The EU forced MS to allow stuff like CrowdStrike as part of an anti-trust settlement.

MS tried to use the incident to get the regulators to waive the requirement.

I'm all for anti-trust and anti-monopoly but christ alive an operating system vendor gatekeeping their kernel is literally the whole point of being an operating system vendor. Braindead regulation.

  • > Braindead regulation.

    Only because OP didn't give the full story. Microsoft wanted to close direct access to the kernel. AV companies complained to regulators in the EU. The EU asked Microsoft if they were willing to maintain access to replacement functionality and to stick to using that functionality for its own separately sold AV products. Microsoft said no, and instead of fighting, just let Windows wither on the vine with full kernel access for all the bozos. Crowdstrike was inevitable.

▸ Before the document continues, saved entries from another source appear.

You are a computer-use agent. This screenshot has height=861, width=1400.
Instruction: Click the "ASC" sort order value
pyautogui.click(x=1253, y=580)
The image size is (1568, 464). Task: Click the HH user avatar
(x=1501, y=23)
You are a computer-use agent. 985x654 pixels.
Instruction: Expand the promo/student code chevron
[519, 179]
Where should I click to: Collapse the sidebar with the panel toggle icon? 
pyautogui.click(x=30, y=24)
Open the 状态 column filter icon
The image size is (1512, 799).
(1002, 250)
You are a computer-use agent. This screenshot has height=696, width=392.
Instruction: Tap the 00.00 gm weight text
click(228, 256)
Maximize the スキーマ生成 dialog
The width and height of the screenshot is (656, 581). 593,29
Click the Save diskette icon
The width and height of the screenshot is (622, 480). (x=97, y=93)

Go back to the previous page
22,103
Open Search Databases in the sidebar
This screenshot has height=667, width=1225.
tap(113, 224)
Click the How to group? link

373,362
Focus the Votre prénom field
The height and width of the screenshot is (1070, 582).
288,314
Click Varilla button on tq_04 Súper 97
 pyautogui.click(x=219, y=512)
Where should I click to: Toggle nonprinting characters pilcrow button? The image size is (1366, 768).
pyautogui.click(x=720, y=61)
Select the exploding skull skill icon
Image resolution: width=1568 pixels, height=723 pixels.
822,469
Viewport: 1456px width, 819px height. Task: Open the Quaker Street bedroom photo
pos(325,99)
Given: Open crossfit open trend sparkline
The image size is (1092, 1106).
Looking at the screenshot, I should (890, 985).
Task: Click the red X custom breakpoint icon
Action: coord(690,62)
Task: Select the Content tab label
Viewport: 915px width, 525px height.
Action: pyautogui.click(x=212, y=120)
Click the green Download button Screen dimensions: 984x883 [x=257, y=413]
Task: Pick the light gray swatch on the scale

  • The issue isn’t with the gate keeping per se. The issue is that windows defender, a competitor AV, gets full access while third parties would not. This would leave the, at a competitive disadvantage.

  • No, braindead take. The purpose of being an operating system vendor is to sell an operating system. If someone else modifies your operating system after they buy it, they get to keep both pieces. You don't get to stop them from modifying the thing they bought.

    Do you like nanny states? How about nanny corporations?

    • This particular case is weird because crowdstrike is complianceware.

      So, it’s more like “you don’t get to improve your product if doing so would also stop random companies from forcing your customers to break the stuff you sold to them”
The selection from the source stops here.